This is mostly true, but when did it become a tradition? It certainly hasn’t been one forever. Herbert Hoover was a constant presence on the radio blasting FDR during the Depression, and Harry Truman remained a gadfly after he left office.

Eisenhower changed things up. After beating Hitler and serving two terms as president, he decided to adopt the elder statesman role. Then Kennedy died before leaving office, LBJ slunk back to Texas a broken man, and Nixon resigned in disgrace. By hook or by crook, the “tradition” of ex-presidential silence was two decades old by the time Reagan became president. It’s mostly held ever since.

Is there a good reason for this? The pretense seems kind of precious to me. Why treat sitting presidents like china dolls who can’t take some heat from their predecessors? Ex-presidents are among the greatest politicians alive, and usually the effective leaders of their party, at least for a while. They typically command a throng of admirers. The most natural thing in the world would be for them to maintain a robust political presence if they want to. Why shouldn’t they?

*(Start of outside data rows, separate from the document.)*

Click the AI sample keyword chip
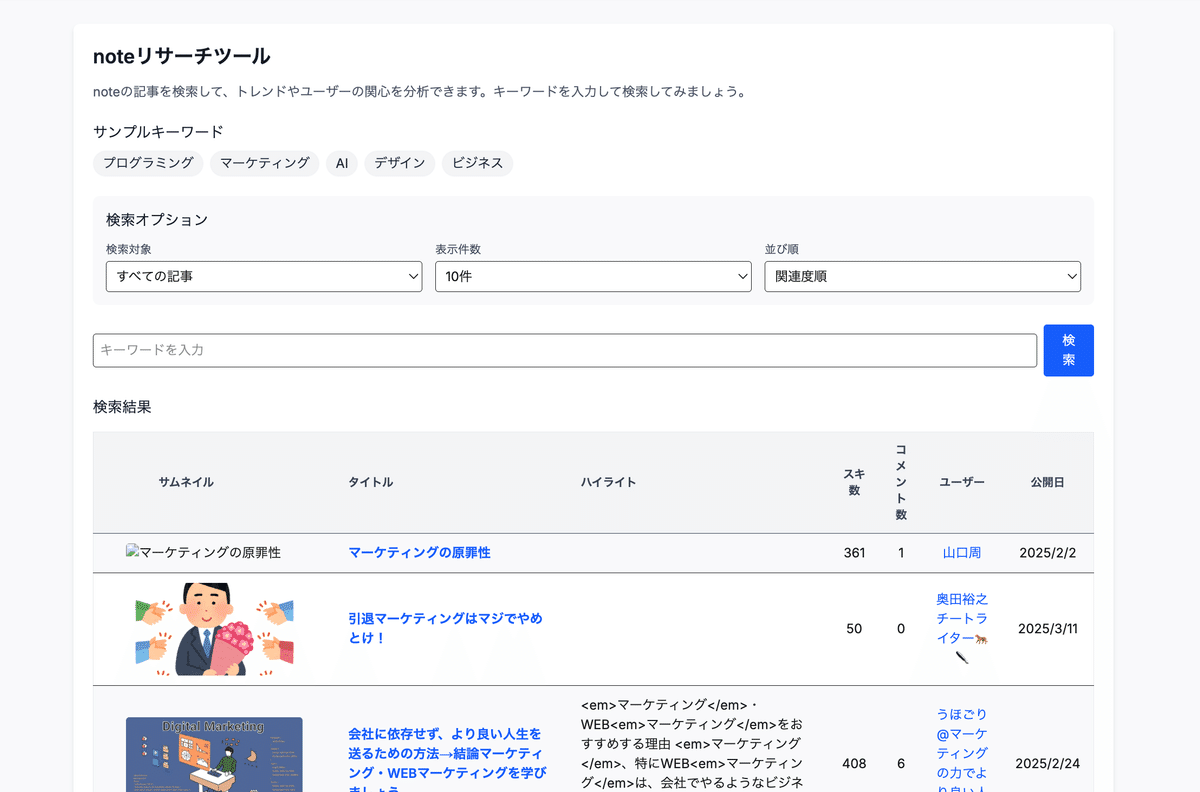The height and width of the screenshot is (792, 1200). tap(341, 163)
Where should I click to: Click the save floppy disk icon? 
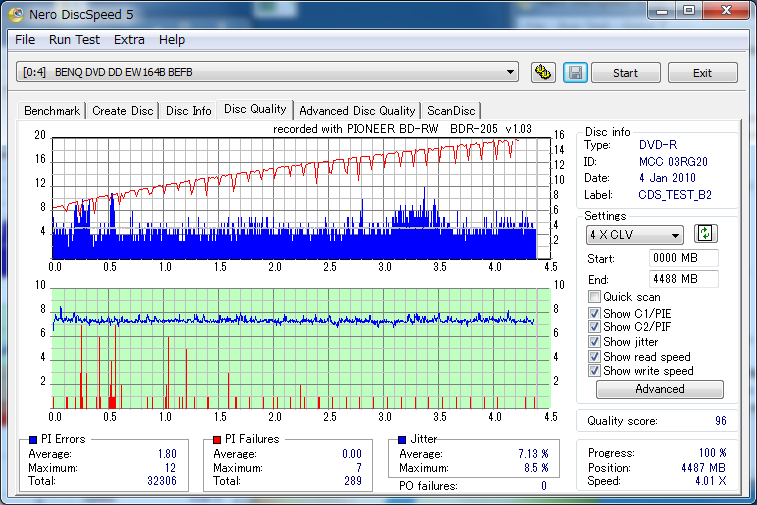(575, 73)
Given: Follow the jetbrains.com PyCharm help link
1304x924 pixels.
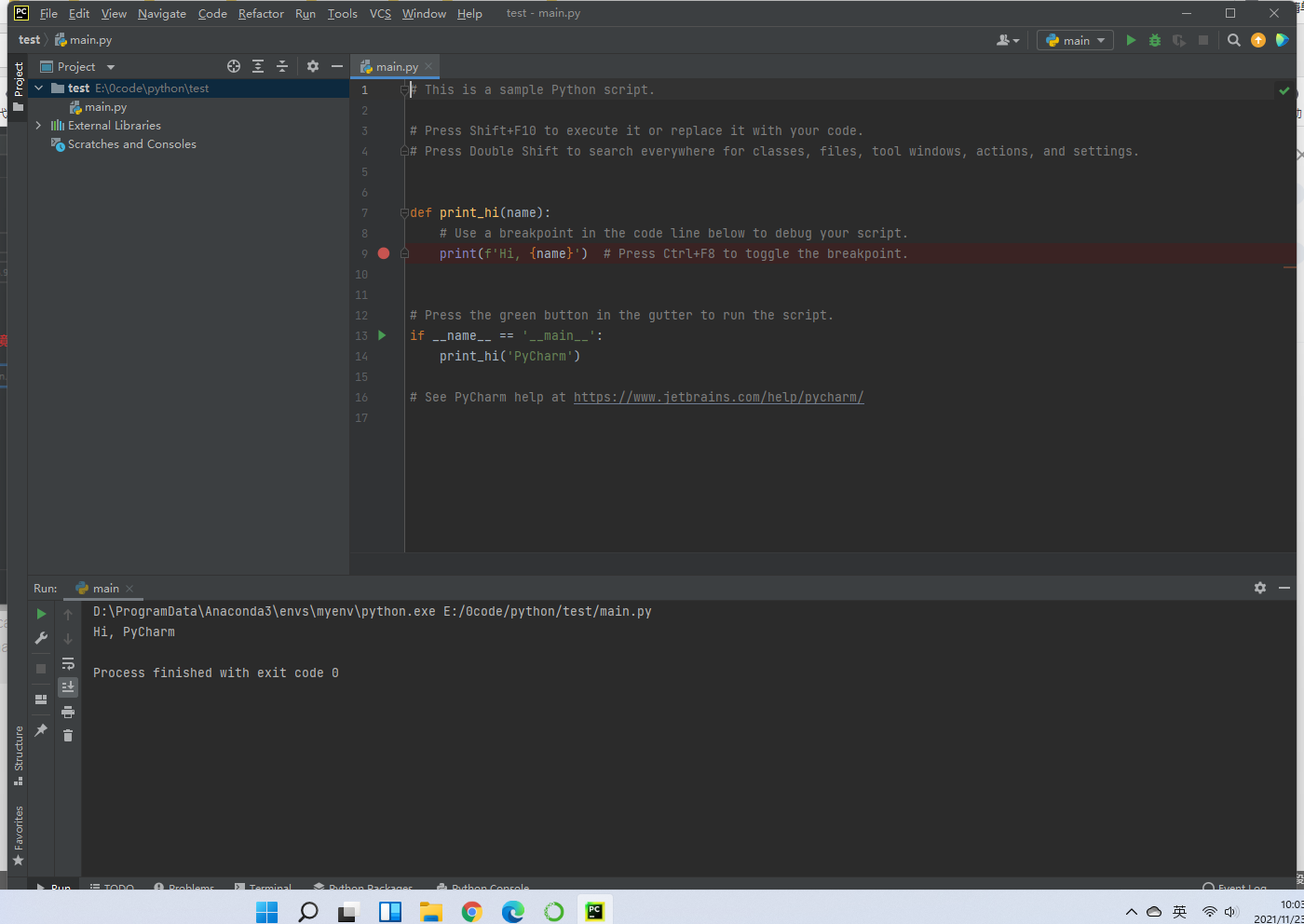Looking at the screenshot, I should [718, 397].
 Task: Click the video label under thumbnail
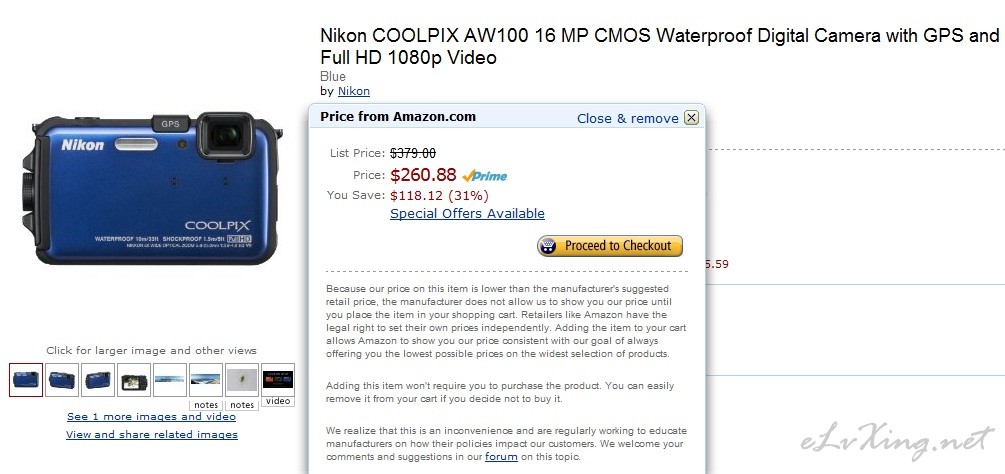(x=278, y=401)
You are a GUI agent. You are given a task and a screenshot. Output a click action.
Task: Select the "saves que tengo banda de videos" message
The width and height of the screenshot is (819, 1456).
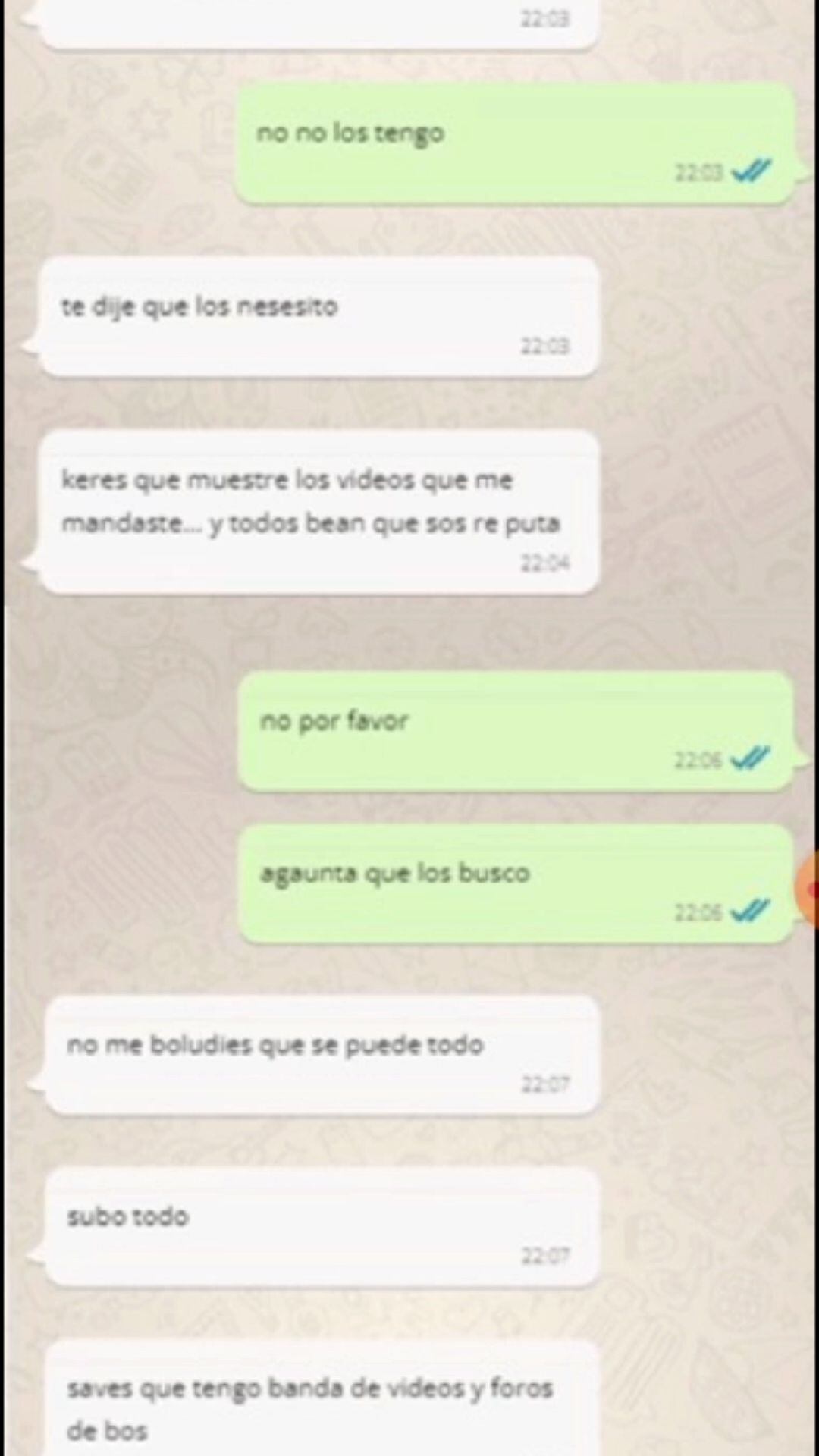tap(322, 1398)
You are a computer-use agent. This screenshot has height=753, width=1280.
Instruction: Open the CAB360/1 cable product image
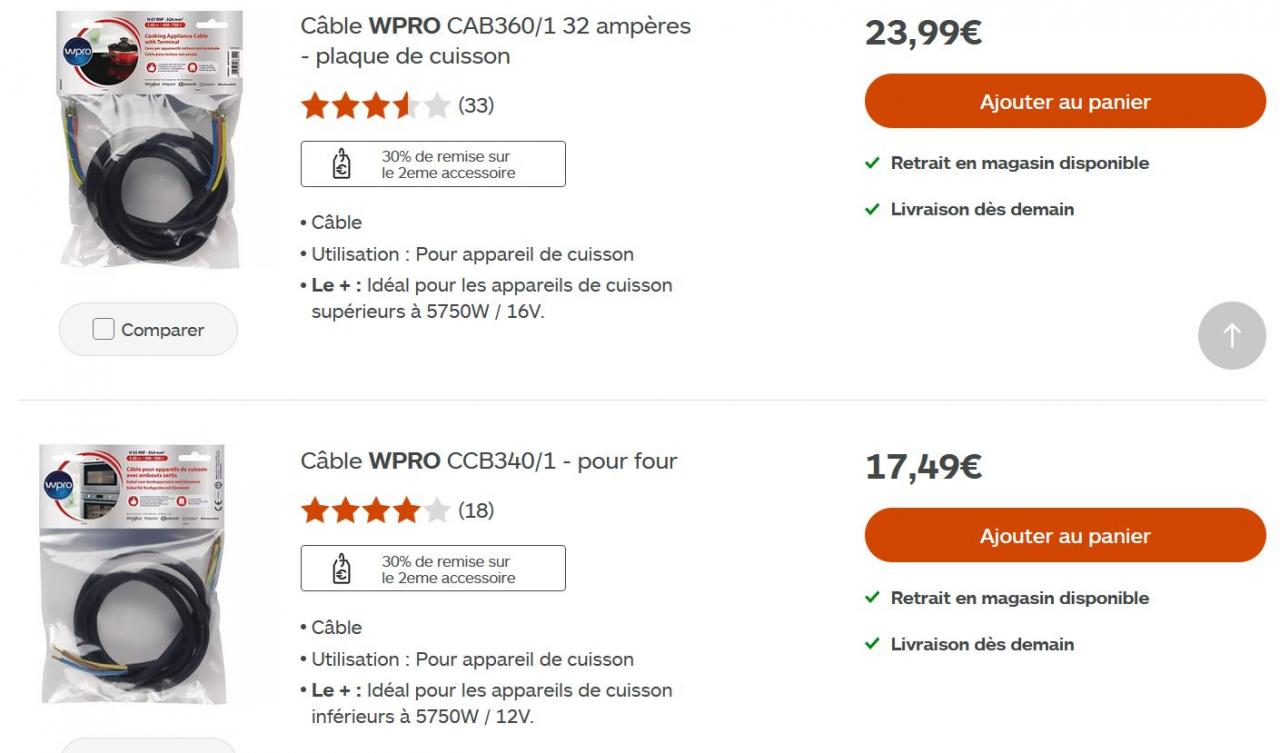pyautogui.click(x=148, y=140)
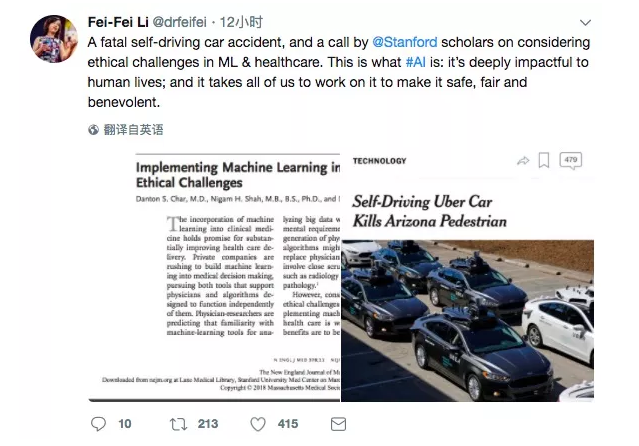This screenshot has width=639, height=446.
Task: Open the 479 comments bubble icon
Action: point(571,161)
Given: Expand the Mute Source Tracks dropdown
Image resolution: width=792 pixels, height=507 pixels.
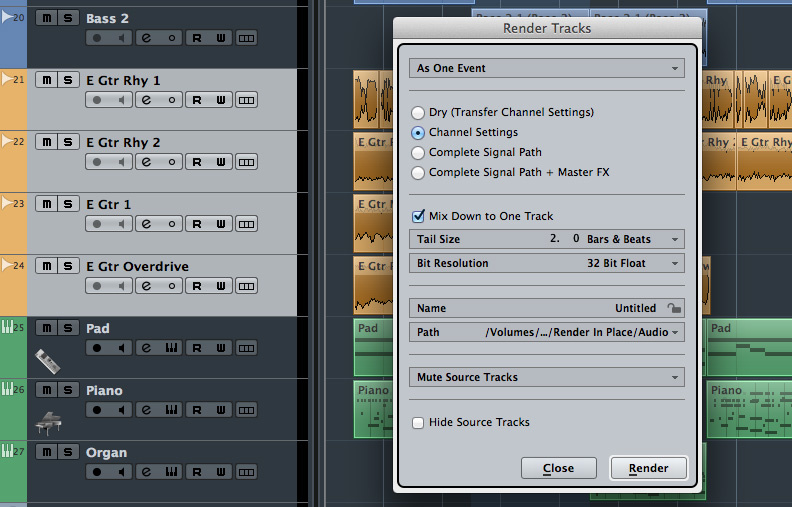Looking at the screenshot, I should click(x=546, y=377).
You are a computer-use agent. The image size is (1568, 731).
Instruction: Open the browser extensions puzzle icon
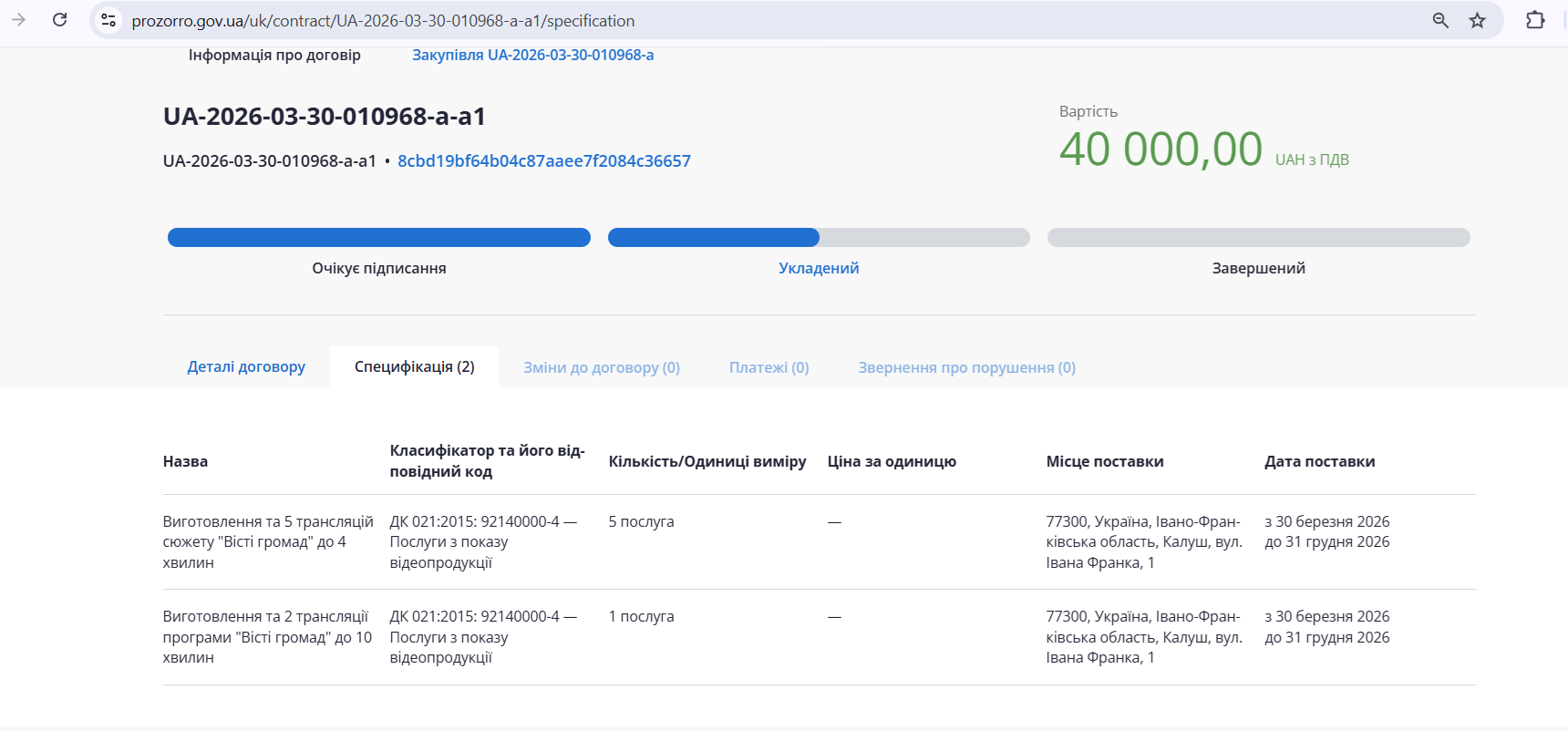pos(1535,20)
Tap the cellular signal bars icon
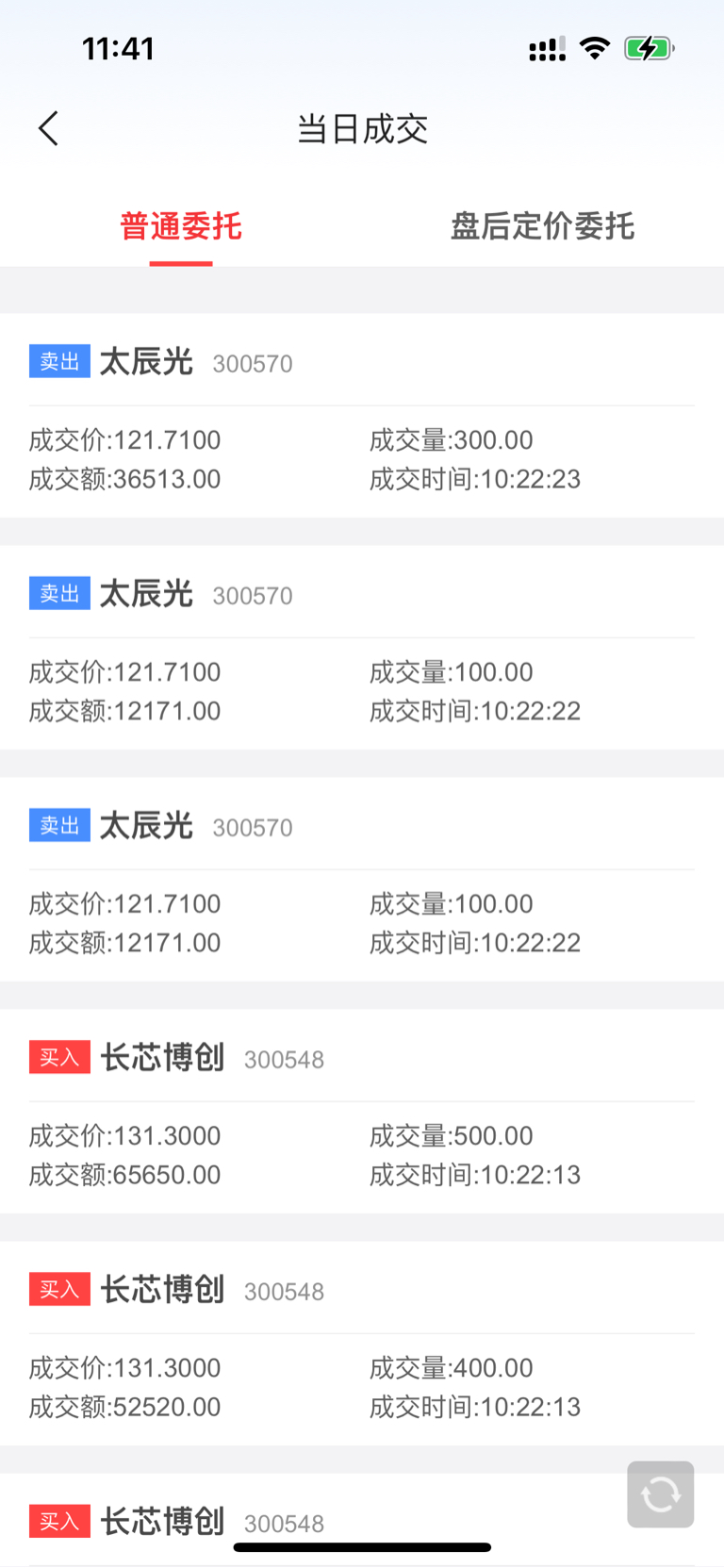The height and width of the screenshot is (1568, 724). (x=547, y=49)
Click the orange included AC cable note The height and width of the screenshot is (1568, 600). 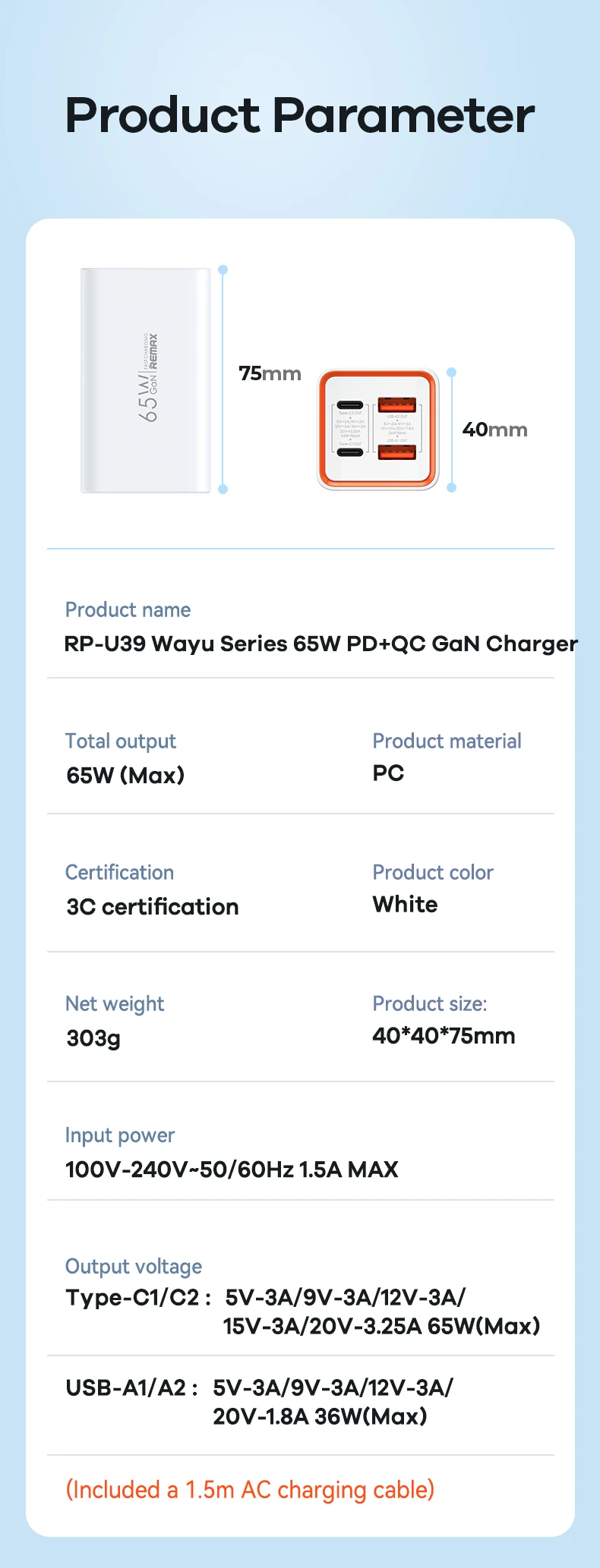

Ditto for losing presidential candidates. This is usually less of an issue, since most people don’t really want to listen to losers. But not always. Hillary Clinton should never run for office again—and she’s said she won’t—but why shouldn’t she stay loudly involved in politics if she can help lead the loyal opposition until Democrats coalesce around a new party leader?

Does anyone know the answer about this tradition? Is it really just an Eisenhower thing that somehow congealed into conventional wisdom? Do other countries have anything similar?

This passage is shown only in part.